[Problem details]
Repeat the following entries verbatim, apart from the pictures.
━━━━━━
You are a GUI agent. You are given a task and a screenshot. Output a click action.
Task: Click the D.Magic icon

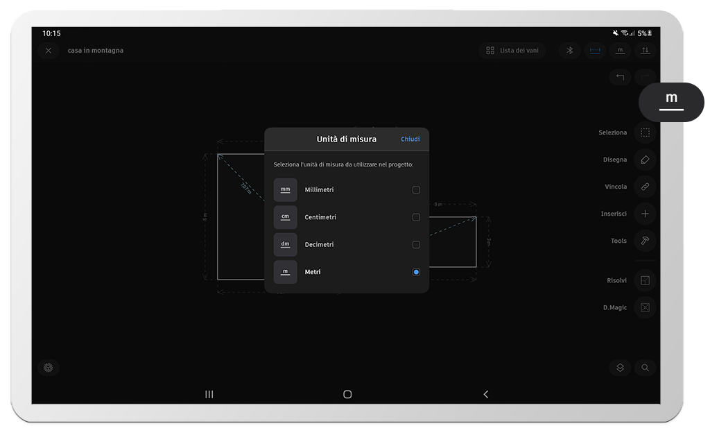tap(645, 307)
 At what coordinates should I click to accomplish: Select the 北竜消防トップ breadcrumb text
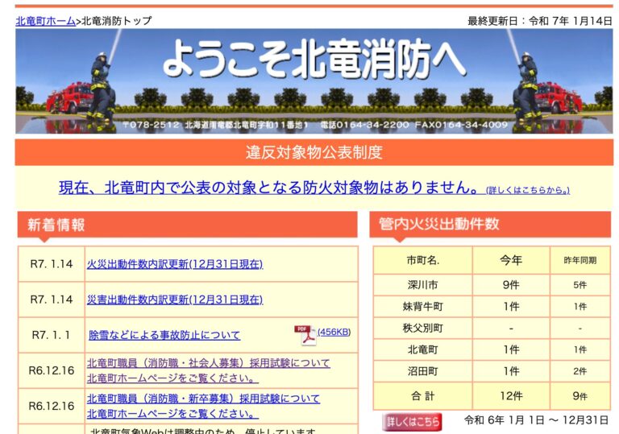(116, 20)
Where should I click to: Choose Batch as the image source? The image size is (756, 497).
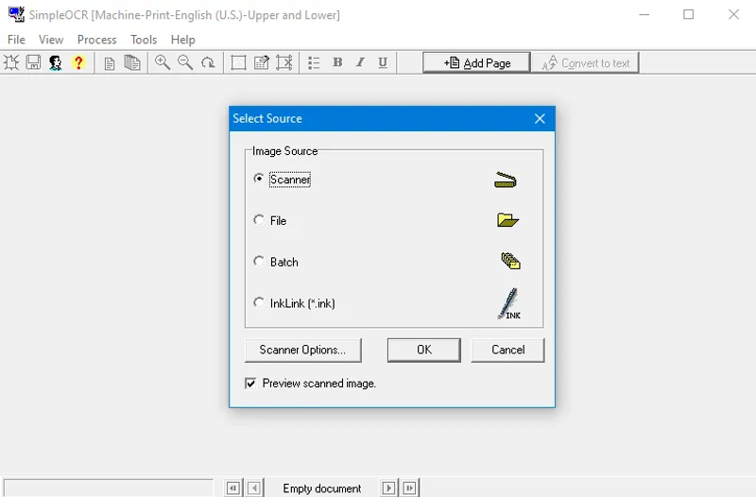(259, 262)
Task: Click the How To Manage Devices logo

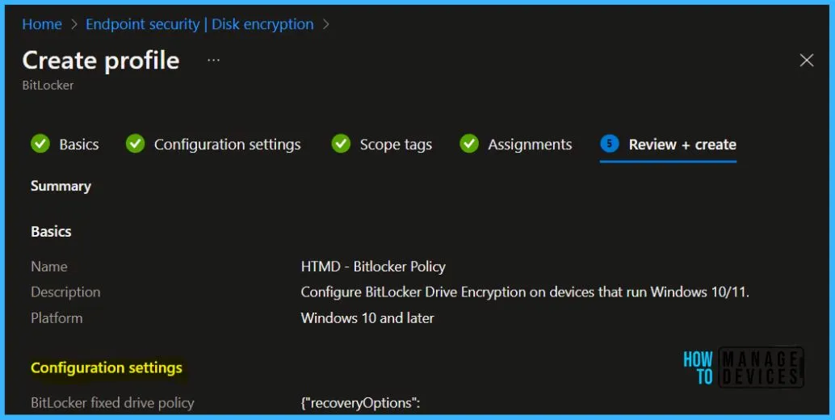Action: tap(744, 368)
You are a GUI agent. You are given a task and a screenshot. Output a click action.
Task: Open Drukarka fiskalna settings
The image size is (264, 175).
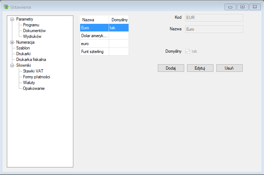[31, 60]
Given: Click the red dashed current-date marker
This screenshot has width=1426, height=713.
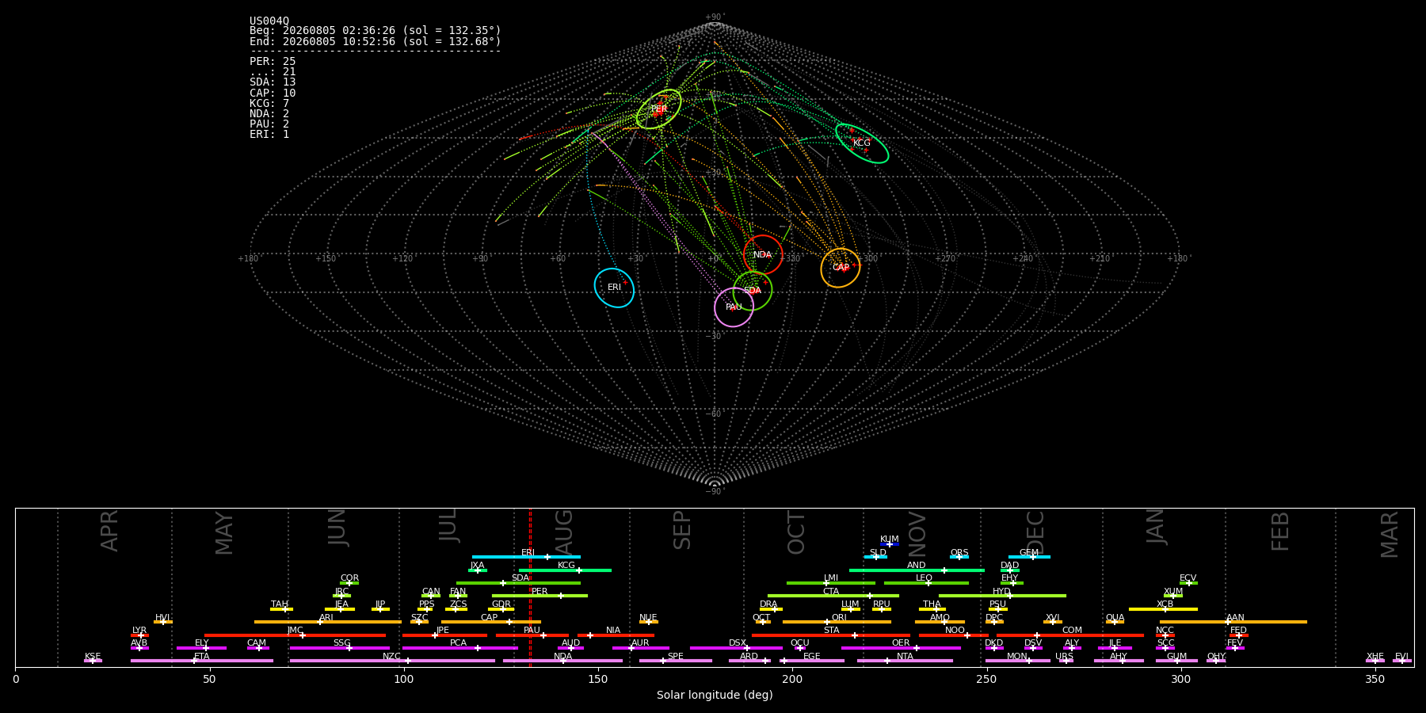Looking at the screenshot, I should (x=530, y=587).
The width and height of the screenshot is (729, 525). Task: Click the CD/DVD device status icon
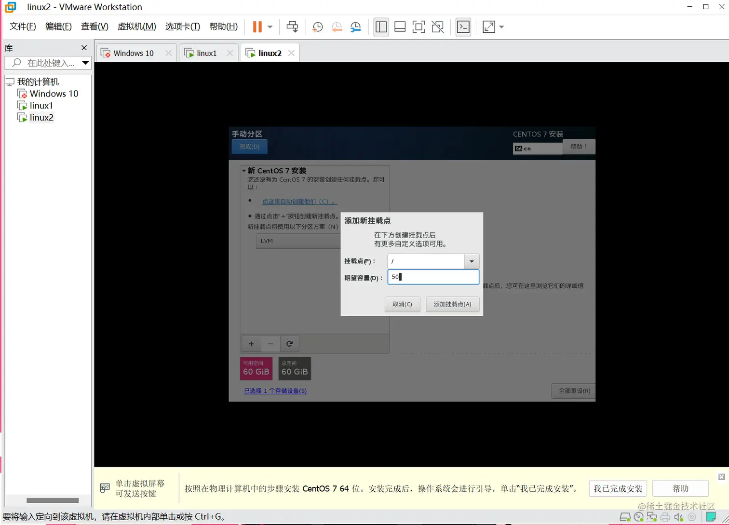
━━━━━━
[Written response]
You are a GUI agent. You are given a task and a screenshot. Output a click action.
Task: Click the D.Magic icon

tap(645, 307)
 At what coordinates should I click to accomplish: Select the 北竜消防トップ breadcrumb text
(116, 20)
Where should I click to: Choose Batch as the image source? The image size is (756, 497).
(259, 262)
Task: Click the How To Manage Devices logo

Action: tap(744, 368)
You are a GUI agent. You are given a task and a screenshot. Output a click action.
Task: Open Drukarka fiskalna settings
The image size is (264, 175).
[31, 60]
Given: Click the red dashed current-date marker
This screenshot has width=1426, height=713.
Looking at the screenshot, I should (x=530, y=587).
The width and height of the screenshot is (729, 525). Task: Click the CD/DVD device status icon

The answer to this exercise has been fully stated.